Of course, the legal description of “terminal” is not yet agreed upon and therein lies the problem. Certainly, the competent patient should have the right to agree with the “terminal” prognosis or reject it, especially in view of the fact that physicians, themselves, often disagree about when patients are “terminal” and when no hope exists for a meaningful recovery. And how do we define “meaningful” in the law?
We see in the UK, where they have socialized medicine, that they had the problem often of offending the public because of the hastening of death of elderly/disabled on the so-called Liverpool Pathway (like Hospice?) who were were merely old and disabled but not terminal in the medical sense. Within the last year, in response to a public outcry, The UK Liverpool Pathway has been suspended and the UK is said to be opposed to unilateral euthanasia of the elderly and the disabled merely because they are old and disabled and is looking for a better way to provide end-of-life care and informed consent.

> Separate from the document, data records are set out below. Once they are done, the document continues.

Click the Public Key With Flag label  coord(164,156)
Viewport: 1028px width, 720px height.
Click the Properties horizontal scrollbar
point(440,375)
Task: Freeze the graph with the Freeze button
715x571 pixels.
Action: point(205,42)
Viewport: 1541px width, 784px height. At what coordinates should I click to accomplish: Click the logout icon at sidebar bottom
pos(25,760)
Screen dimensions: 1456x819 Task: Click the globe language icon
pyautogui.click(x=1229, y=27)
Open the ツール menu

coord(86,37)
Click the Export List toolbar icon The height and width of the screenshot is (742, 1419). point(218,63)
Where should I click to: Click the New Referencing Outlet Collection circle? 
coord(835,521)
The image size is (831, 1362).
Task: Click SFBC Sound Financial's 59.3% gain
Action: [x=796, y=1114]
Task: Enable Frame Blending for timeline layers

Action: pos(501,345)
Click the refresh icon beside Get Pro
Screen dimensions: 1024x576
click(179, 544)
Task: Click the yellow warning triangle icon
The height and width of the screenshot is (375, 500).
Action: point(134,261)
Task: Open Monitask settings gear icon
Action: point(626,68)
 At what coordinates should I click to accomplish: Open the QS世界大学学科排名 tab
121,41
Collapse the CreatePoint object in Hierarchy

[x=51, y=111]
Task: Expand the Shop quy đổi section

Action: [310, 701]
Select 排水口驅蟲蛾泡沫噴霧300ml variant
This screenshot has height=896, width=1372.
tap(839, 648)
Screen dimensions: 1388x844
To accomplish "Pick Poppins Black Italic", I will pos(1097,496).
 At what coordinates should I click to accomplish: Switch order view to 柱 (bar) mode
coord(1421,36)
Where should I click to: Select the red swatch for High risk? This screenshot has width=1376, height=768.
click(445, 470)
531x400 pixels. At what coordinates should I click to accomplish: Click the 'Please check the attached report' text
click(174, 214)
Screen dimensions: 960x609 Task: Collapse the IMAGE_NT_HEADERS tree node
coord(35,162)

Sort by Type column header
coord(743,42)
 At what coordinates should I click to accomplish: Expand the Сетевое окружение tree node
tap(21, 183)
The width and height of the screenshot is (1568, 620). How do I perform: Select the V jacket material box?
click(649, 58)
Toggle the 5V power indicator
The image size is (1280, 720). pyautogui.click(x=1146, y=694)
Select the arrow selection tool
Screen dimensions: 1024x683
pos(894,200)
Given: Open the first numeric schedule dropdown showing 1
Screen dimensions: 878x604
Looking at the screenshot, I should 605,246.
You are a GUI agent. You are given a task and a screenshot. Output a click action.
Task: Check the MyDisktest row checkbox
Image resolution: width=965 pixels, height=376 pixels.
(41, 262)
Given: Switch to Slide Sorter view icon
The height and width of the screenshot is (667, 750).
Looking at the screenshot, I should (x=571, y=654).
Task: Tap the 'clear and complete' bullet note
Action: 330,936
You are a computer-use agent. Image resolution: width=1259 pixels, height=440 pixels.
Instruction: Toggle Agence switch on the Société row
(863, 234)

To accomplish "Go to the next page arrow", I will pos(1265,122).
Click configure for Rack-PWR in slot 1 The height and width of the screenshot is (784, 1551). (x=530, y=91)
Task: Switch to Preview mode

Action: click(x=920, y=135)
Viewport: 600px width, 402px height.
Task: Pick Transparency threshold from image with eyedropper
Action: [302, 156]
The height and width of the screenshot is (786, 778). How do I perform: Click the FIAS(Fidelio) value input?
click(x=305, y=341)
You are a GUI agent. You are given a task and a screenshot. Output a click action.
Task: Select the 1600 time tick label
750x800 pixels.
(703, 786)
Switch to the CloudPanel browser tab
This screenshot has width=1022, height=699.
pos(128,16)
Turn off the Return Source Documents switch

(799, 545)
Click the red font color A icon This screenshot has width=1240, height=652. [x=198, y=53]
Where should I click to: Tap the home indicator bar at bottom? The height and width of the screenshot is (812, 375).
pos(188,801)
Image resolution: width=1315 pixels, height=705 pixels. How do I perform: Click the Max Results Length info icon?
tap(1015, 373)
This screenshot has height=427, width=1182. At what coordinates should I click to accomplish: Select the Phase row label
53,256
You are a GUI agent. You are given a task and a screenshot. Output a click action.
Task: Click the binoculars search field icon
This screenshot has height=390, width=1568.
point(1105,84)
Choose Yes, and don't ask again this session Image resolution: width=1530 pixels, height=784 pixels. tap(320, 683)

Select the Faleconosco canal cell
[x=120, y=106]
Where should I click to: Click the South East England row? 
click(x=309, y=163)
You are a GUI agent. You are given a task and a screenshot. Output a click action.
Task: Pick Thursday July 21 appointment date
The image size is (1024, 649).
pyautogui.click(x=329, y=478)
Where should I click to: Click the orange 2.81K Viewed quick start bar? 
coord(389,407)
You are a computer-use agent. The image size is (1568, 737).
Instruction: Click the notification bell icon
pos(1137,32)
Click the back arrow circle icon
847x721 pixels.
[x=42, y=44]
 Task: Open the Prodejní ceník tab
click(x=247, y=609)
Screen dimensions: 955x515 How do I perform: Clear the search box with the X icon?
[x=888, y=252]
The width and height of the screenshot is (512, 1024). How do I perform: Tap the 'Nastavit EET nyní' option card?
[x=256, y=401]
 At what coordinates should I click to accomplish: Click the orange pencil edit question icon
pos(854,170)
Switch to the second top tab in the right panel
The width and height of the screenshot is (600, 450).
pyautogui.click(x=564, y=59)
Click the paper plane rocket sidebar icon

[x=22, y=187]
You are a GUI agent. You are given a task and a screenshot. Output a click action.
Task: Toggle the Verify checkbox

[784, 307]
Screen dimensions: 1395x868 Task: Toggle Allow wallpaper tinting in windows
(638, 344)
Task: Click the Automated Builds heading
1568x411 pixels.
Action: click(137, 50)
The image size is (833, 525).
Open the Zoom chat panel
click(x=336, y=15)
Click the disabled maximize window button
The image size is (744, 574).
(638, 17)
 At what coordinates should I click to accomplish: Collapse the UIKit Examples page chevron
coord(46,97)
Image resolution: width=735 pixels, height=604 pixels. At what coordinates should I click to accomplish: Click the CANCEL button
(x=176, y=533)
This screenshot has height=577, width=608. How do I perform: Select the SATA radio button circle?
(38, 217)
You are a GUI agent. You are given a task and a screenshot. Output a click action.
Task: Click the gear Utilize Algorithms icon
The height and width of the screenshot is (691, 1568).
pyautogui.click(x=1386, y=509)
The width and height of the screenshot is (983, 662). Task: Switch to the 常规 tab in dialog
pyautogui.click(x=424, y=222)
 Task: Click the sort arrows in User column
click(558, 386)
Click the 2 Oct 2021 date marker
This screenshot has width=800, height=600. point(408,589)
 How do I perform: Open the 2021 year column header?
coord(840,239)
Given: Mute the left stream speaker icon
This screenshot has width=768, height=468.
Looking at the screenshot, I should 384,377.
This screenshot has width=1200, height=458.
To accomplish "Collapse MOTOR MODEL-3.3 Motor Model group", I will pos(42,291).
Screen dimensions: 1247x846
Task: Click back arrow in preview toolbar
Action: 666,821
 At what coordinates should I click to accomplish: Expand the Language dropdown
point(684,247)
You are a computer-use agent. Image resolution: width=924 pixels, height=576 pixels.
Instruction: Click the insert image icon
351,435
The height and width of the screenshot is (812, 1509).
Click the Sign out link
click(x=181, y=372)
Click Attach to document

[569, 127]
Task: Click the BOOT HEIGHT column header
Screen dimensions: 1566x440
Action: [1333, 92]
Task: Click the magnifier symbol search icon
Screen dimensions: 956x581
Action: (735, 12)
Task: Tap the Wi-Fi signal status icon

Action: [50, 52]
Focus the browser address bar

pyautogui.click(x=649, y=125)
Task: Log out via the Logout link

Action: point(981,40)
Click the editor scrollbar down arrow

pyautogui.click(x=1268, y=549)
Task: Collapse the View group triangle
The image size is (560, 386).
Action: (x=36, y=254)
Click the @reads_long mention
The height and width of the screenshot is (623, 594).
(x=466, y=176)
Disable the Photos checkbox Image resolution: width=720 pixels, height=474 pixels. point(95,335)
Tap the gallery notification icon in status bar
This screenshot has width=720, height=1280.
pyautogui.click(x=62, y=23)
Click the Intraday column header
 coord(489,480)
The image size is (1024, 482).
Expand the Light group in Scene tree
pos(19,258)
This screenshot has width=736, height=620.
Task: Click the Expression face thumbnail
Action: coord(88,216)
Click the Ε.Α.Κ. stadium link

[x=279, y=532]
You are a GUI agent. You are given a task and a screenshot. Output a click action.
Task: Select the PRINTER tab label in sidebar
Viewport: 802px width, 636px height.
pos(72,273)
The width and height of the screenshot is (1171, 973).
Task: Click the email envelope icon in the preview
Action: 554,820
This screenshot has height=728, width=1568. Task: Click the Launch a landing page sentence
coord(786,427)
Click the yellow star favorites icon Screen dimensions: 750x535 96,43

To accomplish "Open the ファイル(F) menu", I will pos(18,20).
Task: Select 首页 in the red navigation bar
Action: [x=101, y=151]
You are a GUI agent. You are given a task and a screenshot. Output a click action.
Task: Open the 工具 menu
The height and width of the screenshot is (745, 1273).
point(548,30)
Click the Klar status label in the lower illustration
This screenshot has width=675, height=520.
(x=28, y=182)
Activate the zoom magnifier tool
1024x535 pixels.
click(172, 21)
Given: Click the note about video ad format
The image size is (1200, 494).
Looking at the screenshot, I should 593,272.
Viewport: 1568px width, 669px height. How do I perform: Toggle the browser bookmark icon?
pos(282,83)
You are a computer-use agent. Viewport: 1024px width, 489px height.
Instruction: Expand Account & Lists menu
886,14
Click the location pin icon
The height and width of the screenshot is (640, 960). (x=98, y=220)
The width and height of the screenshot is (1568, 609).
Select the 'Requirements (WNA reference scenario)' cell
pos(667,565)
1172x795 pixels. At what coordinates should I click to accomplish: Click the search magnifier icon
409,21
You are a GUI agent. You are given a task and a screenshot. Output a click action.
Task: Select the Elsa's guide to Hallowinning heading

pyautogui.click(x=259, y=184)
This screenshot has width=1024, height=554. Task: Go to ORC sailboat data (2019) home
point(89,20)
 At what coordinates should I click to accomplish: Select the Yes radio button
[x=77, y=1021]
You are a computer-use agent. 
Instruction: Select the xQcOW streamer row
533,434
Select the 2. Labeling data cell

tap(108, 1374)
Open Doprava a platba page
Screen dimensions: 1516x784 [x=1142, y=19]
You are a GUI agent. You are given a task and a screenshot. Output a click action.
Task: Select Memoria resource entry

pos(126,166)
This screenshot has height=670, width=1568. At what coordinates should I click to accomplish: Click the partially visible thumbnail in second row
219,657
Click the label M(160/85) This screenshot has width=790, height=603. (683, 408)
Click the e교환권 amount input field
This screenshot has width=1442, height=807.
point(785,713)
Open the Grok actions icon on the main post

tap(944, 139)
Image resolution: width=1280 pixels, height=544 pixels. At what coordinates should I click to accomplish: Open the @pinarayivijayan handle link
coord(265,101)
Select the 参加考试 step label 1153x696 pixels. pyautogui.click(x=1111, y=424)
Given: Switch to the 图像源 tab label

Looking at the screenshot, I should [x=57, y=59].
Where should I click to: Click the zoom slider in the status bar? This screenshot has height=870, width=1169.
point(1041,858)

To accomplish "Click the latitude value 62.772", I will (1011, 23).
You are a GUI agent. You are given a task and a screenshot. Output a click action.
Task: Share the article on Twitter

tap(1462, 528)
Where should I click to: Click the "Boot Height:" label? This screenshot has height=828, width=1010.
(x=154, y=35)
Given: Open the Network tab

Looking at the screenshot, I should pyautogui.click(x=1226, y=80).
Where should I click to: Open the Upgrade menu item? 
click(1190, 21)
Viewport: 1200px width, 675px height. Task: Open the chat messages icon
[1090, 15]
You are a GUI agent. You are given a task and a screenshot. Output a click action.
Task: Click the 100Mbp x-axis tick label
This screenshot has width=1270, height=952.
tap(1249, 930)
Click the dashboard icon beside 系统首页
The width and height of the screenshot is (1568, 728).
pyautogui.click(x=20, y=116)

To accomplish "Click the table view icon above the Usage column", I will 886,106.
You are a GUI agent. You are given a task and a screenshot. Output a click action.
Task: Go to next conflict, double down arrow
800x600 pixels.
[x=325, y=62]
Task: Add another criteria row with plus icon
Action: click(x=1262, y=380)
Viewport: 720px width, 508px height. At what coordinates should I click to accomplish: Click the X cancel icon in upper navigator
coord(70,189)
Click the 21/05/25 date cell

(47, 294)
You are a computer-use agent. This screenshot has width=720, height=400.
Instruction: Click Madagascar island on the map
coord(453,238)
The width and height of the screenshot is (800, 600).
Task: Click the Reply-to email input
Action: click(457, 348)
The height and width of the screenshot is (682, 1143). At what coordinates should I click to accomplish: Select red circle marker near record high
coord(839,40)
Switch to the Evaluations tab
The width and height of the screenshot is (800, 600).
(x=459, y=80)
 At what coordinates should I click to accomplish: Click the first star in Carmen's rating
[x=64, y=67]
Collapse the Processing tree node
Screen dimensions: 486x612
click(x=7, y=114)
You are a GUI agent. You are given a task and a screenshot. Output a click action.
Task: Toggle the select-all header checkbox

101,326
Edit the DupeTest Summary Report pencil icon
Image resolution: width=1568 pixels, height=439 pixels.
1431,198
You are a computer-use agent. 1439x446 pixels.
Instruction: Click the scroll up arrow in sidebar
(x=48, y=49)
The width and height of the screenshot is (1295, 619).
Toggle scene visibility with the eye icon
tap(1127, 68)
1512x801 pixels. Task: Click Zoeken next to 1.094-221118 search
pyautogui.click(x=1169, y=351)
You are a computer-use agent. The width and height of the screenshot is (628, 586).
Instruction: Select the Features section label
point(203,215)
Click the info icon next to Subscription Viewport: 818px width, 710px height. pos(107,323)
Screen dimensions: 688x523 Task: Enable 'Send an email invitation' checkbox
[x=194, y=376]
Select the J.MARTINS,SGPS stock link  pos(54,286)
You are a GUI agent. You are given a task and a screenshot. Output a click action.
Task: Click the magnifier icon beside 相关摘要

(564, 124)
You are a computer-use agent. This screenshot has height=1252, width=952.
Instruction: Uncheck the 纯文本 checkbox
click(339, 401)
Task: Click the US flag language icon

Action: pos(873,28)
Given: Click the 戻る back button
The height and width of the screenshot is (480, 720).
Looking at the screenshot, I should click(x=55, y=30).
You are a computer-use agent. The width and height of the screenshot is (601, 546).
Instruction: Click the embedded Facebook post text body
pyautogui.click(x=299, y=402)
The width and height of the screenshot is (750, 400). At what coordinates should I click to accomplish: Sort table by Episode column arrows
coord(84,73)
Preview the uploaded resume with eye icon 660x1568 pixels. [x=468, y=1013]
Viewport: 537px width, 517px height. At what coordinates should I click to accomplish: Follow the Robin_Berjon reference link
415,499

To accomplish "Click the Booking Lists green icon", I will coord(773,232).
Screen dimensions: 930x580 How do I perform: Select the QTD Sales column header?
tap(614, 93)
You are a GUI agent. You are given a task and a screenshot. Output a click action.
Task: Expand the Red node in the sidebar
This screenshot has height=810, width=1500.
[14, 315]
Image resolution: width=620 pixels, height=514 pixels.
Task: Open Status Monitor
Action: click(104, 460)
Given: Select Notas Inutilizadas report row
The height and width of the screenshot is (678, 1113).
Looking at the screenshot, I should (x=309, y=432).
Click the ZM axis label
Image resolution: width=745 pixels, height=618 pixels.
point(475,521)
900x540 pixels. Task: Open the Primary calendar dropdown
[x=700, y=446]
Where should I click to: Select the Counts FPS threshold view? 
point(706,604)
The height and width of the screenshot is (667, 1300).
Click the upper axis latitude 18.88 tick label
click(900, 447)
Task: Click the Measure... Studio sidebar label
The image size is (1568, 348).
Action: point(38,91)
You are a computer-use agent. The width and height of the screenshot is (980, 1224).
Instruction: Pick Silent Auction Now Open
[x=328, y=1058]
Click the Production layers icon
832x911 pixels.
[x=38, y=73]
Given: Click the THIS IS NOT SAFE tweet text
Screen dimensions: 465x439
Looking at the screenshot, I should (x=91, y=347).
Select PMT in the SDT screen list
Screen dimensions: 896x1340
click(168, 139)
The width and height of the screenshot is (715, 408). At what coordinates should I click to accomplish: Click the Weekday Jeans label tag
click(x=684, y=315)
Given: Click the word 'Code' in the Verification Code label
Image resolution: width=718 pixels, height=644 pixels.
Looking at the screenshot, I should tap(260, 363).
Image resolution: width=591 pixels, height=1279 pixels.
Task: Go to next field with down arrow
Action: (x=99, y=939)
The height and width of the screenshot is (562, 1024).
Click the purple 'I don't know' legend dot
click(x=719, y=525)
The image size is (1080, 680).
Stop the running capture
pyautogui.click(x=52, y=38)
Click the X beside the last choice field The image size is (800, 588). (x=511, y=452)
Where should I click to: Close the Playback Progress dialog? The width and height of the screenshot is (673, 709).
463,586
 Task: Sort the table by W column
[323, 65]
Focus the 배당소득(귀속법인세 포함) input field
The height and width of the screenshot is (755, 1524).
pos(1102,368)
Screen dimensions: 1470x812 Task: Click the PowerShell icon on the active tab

But, of course, the assisted suicide advocates in the UK still want the State to sanction the “lethal” prescription because it is a politically popular position, or what? They must know, of course, that the legalization of “assisted suicide” with lethal prescriptions prepared by physicians does open the door wider to involuntary passive euthanasia of the elderly, disabled, and the poor to save resources by both government and family members.
The recent uproar in the United States over the failure of drugs to compassionately EXECUTE the death penalty makes one wonder if the Legislatures would ever wonder about the innocent patients who are given lethal prescriptions by physicians that are sanctioned by the State, that accidentally might result in an agonizing and long-suffering death — that, of course, would not be witnessed by a representative of the state.